PANAMA CITY BEACH, Fla. — Investigators worked to fulfill their pledge to find and arrest the people who helped two Florida inmates escape from prison using forged documents.
The two convicted killers were back in custody and being grilled by authorities after they were captured without incident over the weekend at a motel in Panama City. Meanwhile, corrections officials were planning to hold meetings with court clerks to discuss how to prevent other inmates from using fake papers to escape.
The investigation of the escape by Joseph Jenkins and Charles Walker is now focusing on who forged the papers for them, who helped the men elude police after the trickery was discovered and who was coming to pick them up at the hotel in Panama City.
"I can tell you, there will be more arrests," Florida Department of Law Enforcement Commissioner Gerald Bailey said at a news conference Sunday.
"We will be backtracking to those who helped carry out this fraud and along the way we will be looking closely at anyone who may have helped harbor these fugitives," Bailey said.
Jenkins and Walker, both 34, were captured Saturday night at the Coconut Grove Motor Inn in Panama City Beach, a touristy area of putt-putt courses and go-kart tracks.
The men, who had fled the Orlando area after word of their ruse became public, did not know law enforcement was on the way to Panama City. They were waiting in the motel for someone to arrive from Atlanta to take them out of state, Bailey said, adding that authorities don't yet know who that person was or where the convicts planned to go. Florida investigators are working with their counterparts in Georgia.
"They had to have had help — a lot of help — to get to where they were last night," Bailey said. He said the men were unarmed and didn't have much money.

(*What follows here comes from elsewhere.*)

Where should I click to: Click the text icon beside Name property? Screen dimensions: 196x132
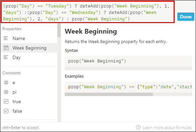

Bailey's department is pursuing a tip that someone was offering to forge documents for prisoners for $8,000. He said there are at least two other recent cases where prisoners were thwarted trying to use fake documents to escape.
"The documents themselves looked good, they looked official," Bailey said, although they contained the signatures of people who normally don't deal with release documents, something that maybe should have raised questions, he said.
Meanwhile, Corrections Secretary Michael Crews scheduled a meeting with court clerks on Monday to find ways to prevent future escapes through bogus documents.
"It is embarrassing, but my concentration at this point is making sure that we come up with a process and a procedure that prohibits this from happening in the future," Crews told a news conference.
Crews has already ordered his department to begin verifying the legitimacy of early-release orders with a judge, not just court clerks. He said his department receives a few thousand such orders each year, although he acknowledged that reduced sentences in murder cases are rare.
He also expressed relief that the men were captured.
"I did a lot of praying for the last five or six days," he said. "To say we're thankful I think is probably an understatement. These were two hardened, convicted felons and the thought of them being out there in our state caused me great concern."
The killers used these documents to get out of jail early.
The two prisoners had not been traveling together, but hooked up once word of the forgeries became public and traveled from Orlando to Panama City, said Frank Chiumento, chief of the U.S. Marshals Service for Florida and the Caribbean.
Chiumento told The Associated Press on Sunday that Jenkins and Walker knew their time on the run was limited once their ruse had been uncovered. They were under surveillance for about two and a half days, and the men were surprised when authorities finally knocked on their motel door.
Jenkins and Walker were both serving life sentences at the Franklin Correctional Facility in the Panhandle before they walked free without anyone realizing the paperwork, complete with case numbers and a judge's forged signature, was bogus. The documents seemingly reduced their life sentences to 15 years.
Jenkins was released first on Sept. 27 and registered himself as a felon Sept. 30 in an Orlando jail. Walker was released Oct. 8 and also registered himself with authorities three days later.
Family members said they thought the releases were legitimate and that the convicts even spent time with their relatives before they disappeared. Hours before the capture, the inmates' families had held a news conference in Orlando — 350 miles away — urging them to surrender.
Jenkins had been locked up since the 1998 killing and botched robbery of Roscoe Pugh, an Orlando man. It wasn't until Tuesday, when one of Pugh's relatives contacted the state attorney's office to let them know Jenkins had been let out, that authorities knew of the escape.
Prosecutors reviewed Jenkins' case file and quickly discovered the forged paperwork, including motions from prosecutors to correct "illegal" sentences, accompanied by orders allegedly filed by Judge Belvin Perry within the last couple of months. The orders granted a 15-year sentence.